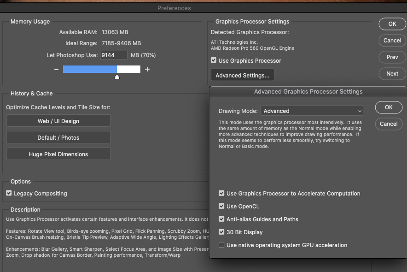Decrease memory usage with the minus button

coord(56,69)
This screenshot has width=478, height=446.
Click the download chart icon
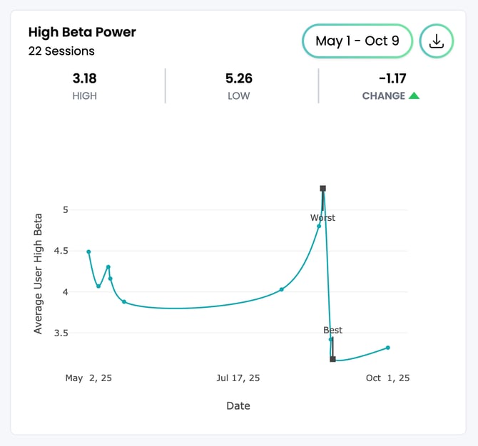[x=436, y=41]
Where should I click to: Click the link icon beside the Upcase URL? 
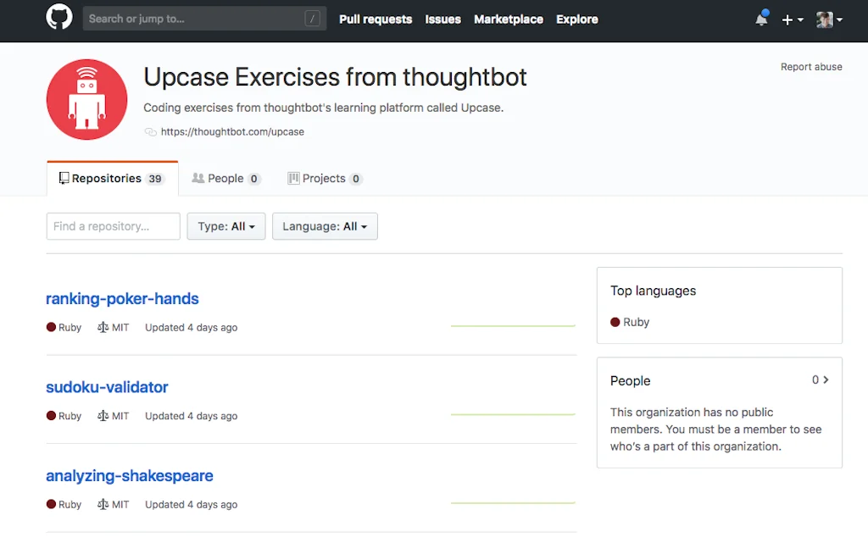tap(150, 132)
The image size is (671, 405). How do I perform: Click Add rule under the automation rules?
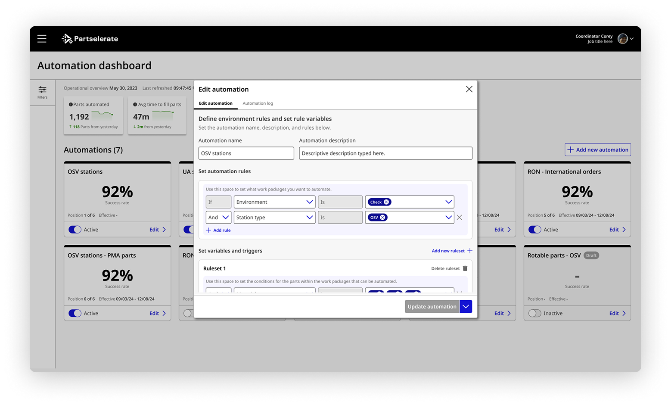(x=218, y=230)
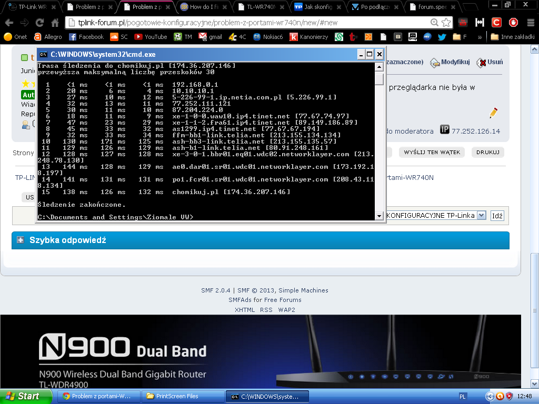Switch to the Jak skonfig browser tab
The image size is (539, 404).
(x=317, y=7)
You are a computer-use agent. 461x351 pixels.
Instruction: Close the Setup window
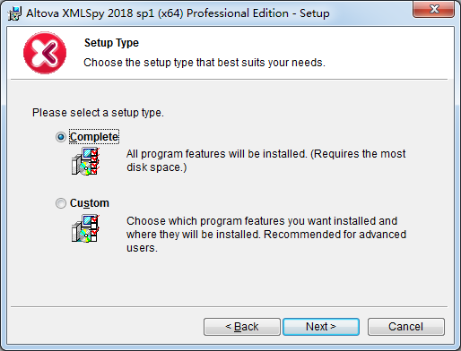[x=434, y=9]
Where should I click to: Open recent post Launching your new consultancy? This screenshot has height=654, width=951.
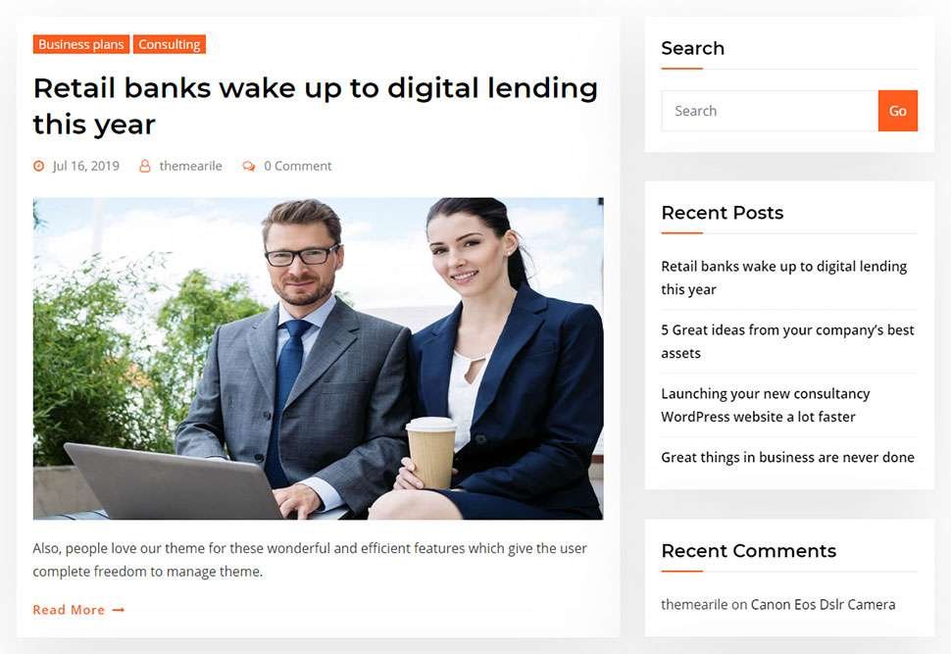click(x=766, y=405)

_ _ _ _

Requirement: Starting with the line that contains "Click the download chart icon", give the lines again exactly as they appear through the last line of the data, pictures excluded.

Answer for the task:
Click the download chart icon
[x=436, y=41]
Where should I click to: Click the link icon beside the Upcase URL? 
tap(150, 132)
The image size is (671, 405). How do I perform: Click Add rule under the automation rules?
(x=218, y=230)
Switch to the Jak skonfig browser tab
The image size is (539, 404).
(x=317, y=7)
You are a computer-use agent. 461x351 pixels.
Instruction: Close the Setup window
[x=434, y=9]
Where should I click to: Open recent post Launching your new consultancy? This screenshot has height=654, width=951.
click(x=766, y=405)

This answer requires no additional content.